Primary hyperoxaluria type III—a model for studying perturbations in glyoxylate metabolism

Abstract

Perturbations in glyoxylate metabolism lead to the accumulation of oxalate and give rise to primary hyperoxalurias, recessive disorders characterized by kidney stone disease. Loss-of-function mutations in HOGA1 (formerly DHDPSL) are responsible for primary hyperoxaluria type III. HOGA1 is a mitochondrial 4-hydroxy-2-oxoglutarate aldolase catalyzing the fourth step in the hydroxyproline pathway. We investigated hydroxyproline metabolites in the urine of patients with primary hyperoxaluria type III using gas chromatography-mass spectroscopy. Significant increases in concentrations of 4-hydroxy-2-oxoglutarate and its precursor and derivative 4-hydroxyglutamate and 2,4-dihydroxyglutarate, respectively, were found in all patients as compared to carriers of the corresponding mutations or healthy controls. Despite a functional block in the conversion of hydroxyproline to glyoxylate--the immediate precursor of oxalate--the production of oxalate increases.
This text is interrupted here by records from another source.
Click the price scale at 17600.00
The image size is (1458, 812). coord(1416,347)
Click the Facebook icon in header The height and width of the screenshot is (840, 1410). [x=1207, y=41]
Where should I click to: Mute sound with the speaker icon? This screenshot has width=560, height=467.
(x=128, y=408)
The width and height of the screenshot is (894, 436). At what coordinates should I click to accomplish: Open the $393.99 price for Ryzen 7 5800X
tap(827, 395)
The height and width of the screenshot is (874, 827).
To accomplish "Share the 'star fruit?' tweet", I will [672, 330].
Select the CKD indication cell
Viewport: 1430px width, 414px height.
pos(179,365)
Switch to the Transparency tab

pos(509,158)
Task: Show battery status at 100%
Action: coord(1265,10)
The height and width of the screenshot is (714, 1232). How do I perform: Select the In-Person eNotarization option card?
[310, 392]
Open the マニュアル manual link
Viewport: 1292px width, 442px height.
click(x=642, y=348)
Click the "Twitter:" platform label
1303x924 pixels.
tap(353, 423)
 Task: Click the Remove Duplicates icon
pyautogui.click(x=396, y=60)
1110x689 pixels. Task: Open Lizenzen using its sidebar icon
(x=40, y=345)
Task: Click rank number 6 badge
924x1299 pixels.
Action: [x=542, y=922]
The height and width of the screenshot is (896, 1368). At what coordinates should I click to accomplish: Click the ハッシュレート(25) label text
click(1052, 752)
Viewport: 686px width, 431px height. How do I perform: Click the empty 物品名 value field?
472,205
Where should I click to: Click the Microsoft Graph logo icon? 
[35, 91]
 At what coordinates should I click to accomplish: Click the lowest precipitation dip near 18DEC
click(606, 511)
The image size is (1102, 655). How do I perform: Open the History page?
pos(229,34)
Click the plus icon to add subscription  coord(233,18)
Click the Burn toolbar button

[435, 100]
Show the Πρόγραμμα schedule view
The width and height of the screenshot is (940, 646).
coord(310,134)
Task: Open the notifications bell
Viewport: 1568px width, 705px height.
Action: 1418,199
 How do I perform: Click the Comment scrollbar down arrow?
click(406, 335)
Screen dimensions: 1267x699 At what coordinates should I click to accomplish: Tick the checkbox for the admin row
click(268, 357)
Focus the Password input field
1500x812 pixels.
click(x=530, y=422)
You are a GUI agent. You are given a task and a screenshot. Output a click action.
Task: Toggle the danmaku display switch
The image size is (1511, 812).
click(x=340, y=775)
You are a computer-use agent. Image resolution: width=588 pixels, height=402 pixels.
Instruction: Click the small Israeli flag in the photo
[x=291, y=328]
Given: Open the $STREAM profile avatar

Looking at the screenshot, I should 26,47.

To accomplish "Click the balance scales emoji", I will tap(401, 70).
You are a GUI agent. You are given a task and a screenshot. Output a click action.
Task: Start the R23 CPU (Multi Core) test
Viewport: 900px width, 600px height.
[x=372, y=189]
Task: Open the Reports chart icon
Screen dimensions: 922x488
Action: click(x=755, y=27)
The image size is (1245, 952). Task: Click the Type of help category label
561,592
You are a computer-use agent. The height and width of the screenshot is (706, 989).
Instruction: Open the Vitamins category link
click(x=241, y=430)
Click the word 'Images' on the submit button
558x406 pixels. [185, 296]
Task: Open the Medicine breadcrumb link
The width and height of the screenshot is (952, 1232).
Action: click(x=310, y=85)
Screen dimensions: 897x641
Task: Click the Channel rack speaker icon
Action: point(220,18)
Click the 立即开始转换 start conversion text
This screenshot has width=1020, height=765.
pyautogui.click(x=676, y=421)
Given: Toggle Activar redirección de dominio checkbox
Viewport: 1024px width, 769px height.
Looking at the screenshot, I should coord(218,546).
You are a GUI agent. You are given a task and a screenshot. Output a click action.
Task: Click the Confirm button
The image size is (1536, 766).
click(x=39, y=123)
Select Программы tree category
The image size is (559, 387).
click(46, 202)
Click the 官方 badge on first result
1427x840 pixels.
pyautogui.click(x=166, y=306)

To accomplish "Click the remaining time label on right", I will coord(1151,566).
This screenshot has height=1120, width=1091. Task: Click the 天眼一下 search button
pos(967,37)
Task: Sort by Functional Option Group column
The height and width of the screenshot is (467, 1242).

To explain this apparent contradiction, we propose a model of glyoxylate compartmentalization in which cellular glyoxylate is normally prevented from contact with the cytosol where it can be oxidized to oxalate. We propose that HOGA1 deficiency results in the accumulation of 4-hydroxy-2-oxoglutarate in the mitochondria and its transport into the cytosol where it is converted to glyoxylate by a different cytosolic aldolase. In human hepatocyte cell lines, we detected a cytosolic 4-hydroxy-2-oxoglutarate aldolase activity not due to HOGA1. These studies provide a diagnostic tool for primary hyperoxaluria type III and shed light on glyoxylate metabolism and the pathogenesis of primary hyperoxalurias.